Last updated · 11 May 2026
This site is built to be read by anyone who comes to it, on whatever device and with whatever assistive technology they use. The notes below describe what we have done, the standard we hold ourselves to, and how to tell us when something falls short.
What we aim for
We aim to meet the Web Content Accessibility Guidelines version 2.2 at level AA across the site. Text contrast is well above the AA threshold on every page, focus rings are visible on every interactive element, and the keyboard navigation order follows the reading order.
What we have done
- Every page is reachable by keyboard, in DOM order.
- A skip link at the top of each page jumps past the header to the main content for screen readers and keyboard users.
- The mobile navigation menu traps focus while open and closes with the Escape key, with focus returning to the trigger.
- Images carry meaningful alt text, or are marked decorative where they truly are.

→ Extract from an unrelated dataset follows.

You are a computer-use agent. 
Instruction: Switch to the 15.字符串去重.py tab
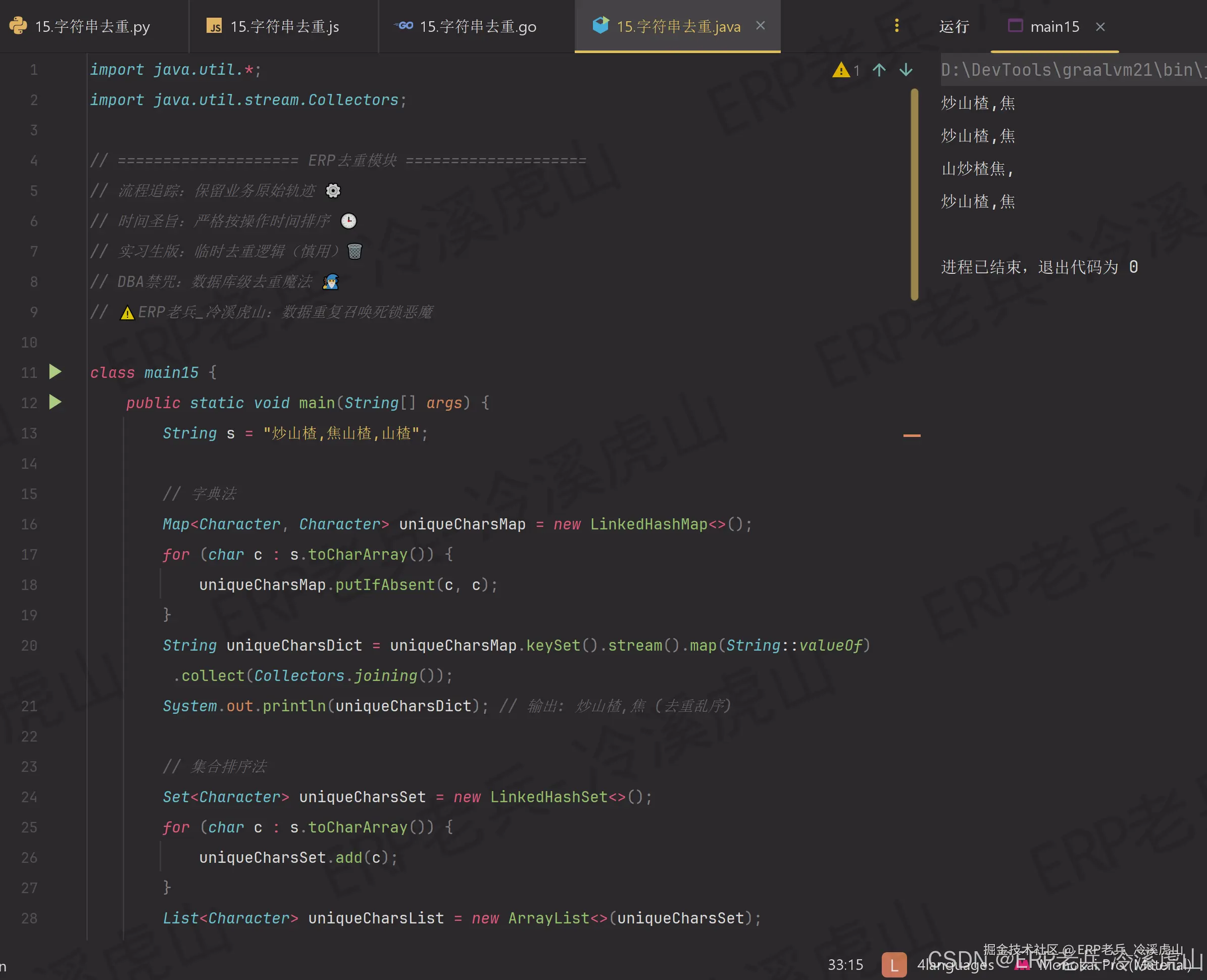click(x=90, y=25)
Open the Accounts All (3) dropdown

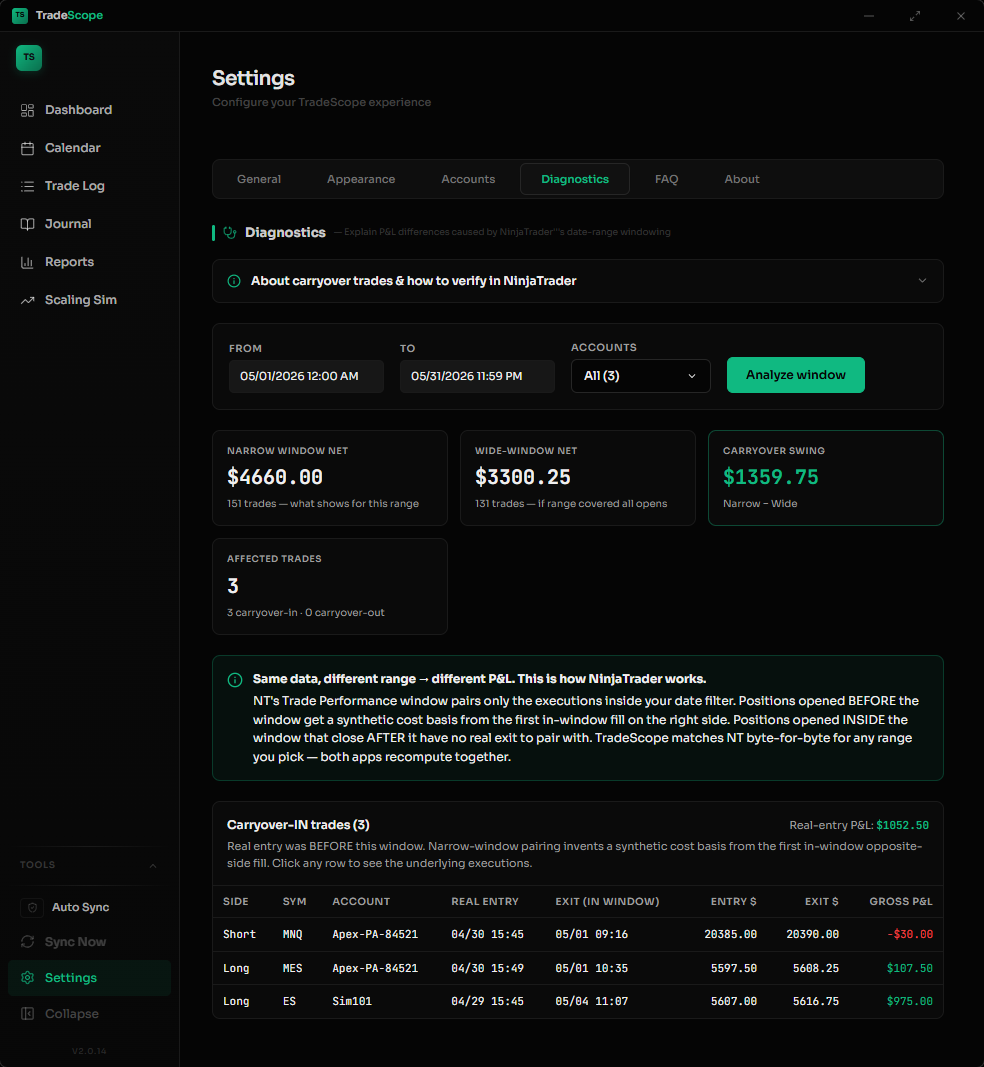coord(640,376)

- The site honours the operating system’s reduced-motion preference. When it is on, transitions and animations are suppressed.
- Body text sits at 18px with a comfortable line-height; the design uses warm-white paper and dark ink, with no light-grey-on-white text anywhere.
Known gaps
The Calendly booking widget on the contact and NRI pages is an embedded third-party service. We follow their accessibility documentation and have tested their default keyboard support, but we do not control the markup inside that frame. If you cannot complete a booking through the widget, call the clinic instead; we will book you over the phone.
Telling us about a problem
If a page is hard to use with your assistive technology, please write to the clinic email address shown on the contact page and describe what you found. Mention the page, the device, and the screen reader or browser if you can. We try to reply within two business days and to fix the issue at the next deploy.